A module for running vsearch read dereplication:
Performs dereplication on fastq and fasta files.
Note
Dereplication with vsearch is not defined on paired end reads.
At the moment, this module is defined only for fasta.nucl
or for fastq.S
.
Requires
fastq files in the following slots:
sample_data[<sample>]["fastq.S"]
or fasta files the following slot:
sample_data[<sample>]["fasta.nucl"]
Output
Puts output fasta file in the following slots:
self.sample_data[<sample>]["fasta.nucl"]
self.sample_data[<sample>]["vsearch_derepl"]
Parameters that can be set
Parameter |
Values |
Comments |
---|---|---|
scope |
sample | project |
Which file to use for dereplication: sample-wise or project-wise files |
uc |
Save UCLUST-like dereplication output? (see –uc in manual) |
|
type |
derep_fulllength | derep_prefix |
Type of derelpication strategy.

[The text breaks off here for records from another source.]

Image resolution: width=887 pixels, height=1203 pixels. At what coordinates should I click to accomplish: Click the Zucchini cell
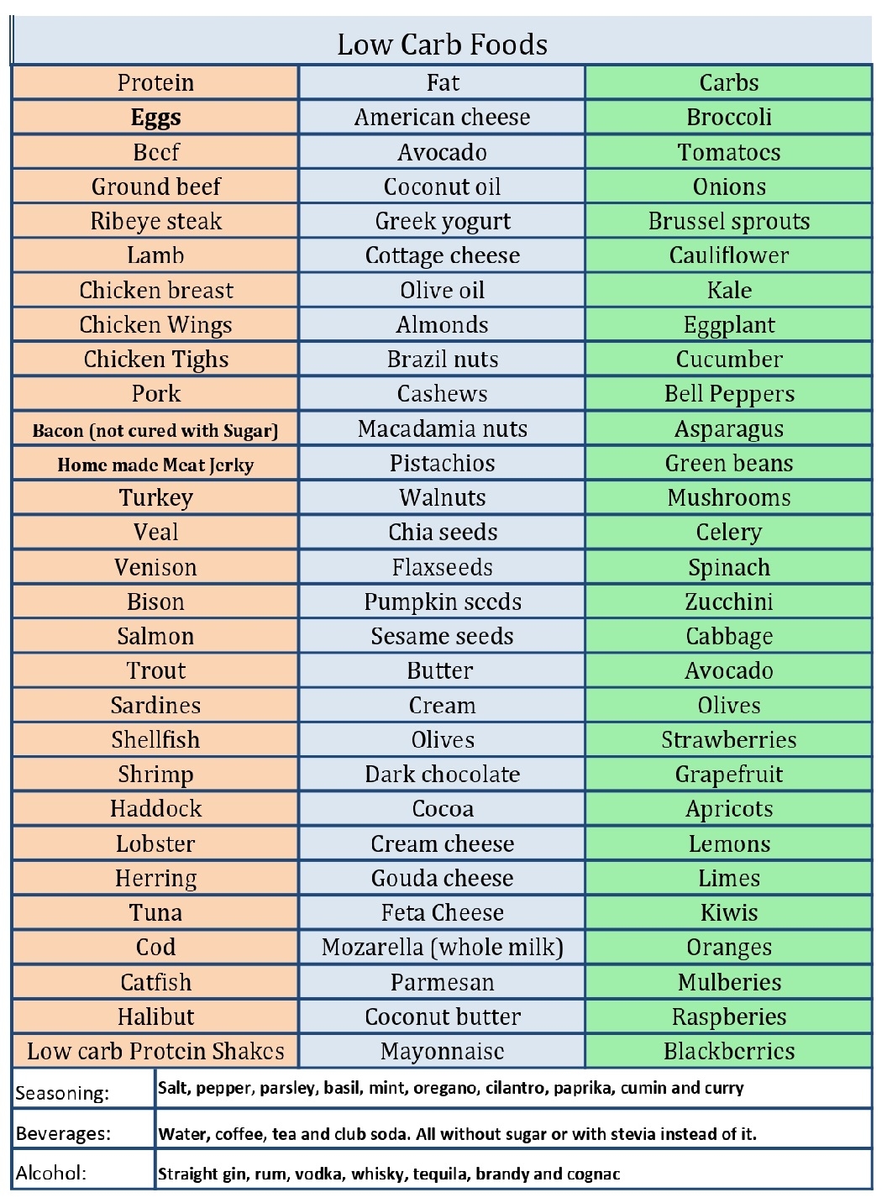pos(728,602)
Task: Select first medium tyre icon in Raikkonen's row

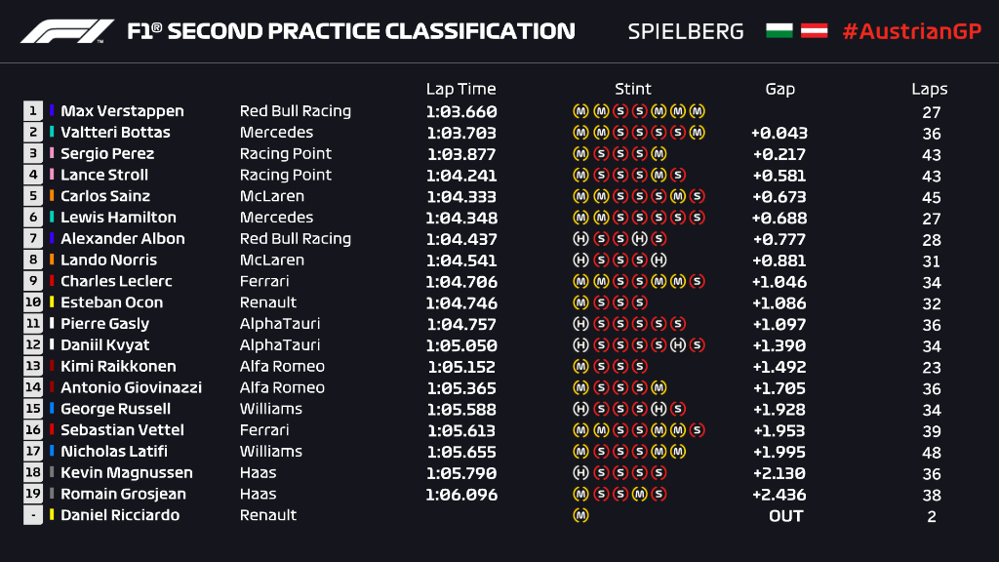Action: click(580, 367)
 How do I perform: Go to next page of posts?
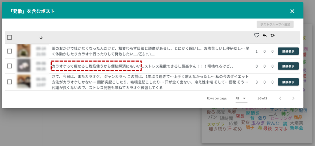pyautogui.click(x=293, y=98)
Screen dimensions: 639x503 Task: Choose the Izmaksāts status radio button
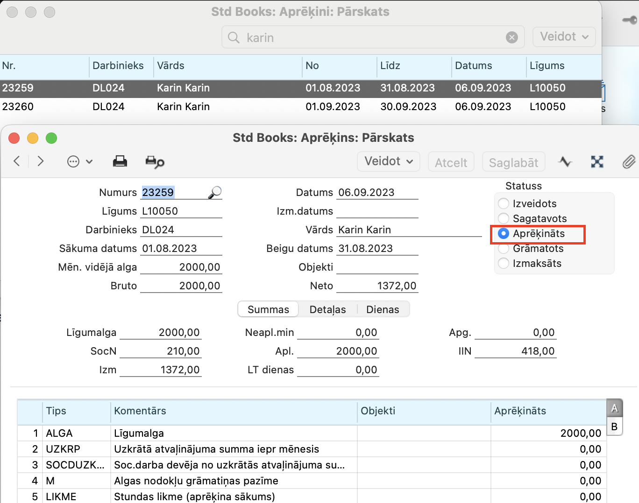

See manual |
Lines for parameter file
For external index:
derepel_proj:
module: vsearch_derepel
base: merge_proj
script_path: '{Vars.vsearch_path}/vsearch'
scope: project
type: derep_fulllength
uc:
redirects:
--sizein:
--sizeout:
References
Rognes, T., Flouri, T., Nichols, B., Quince, C. and Mahé, F., 2016. VSEARCH: a versatile open source tool for metagenomics. PeerJ, 4, p.e2584.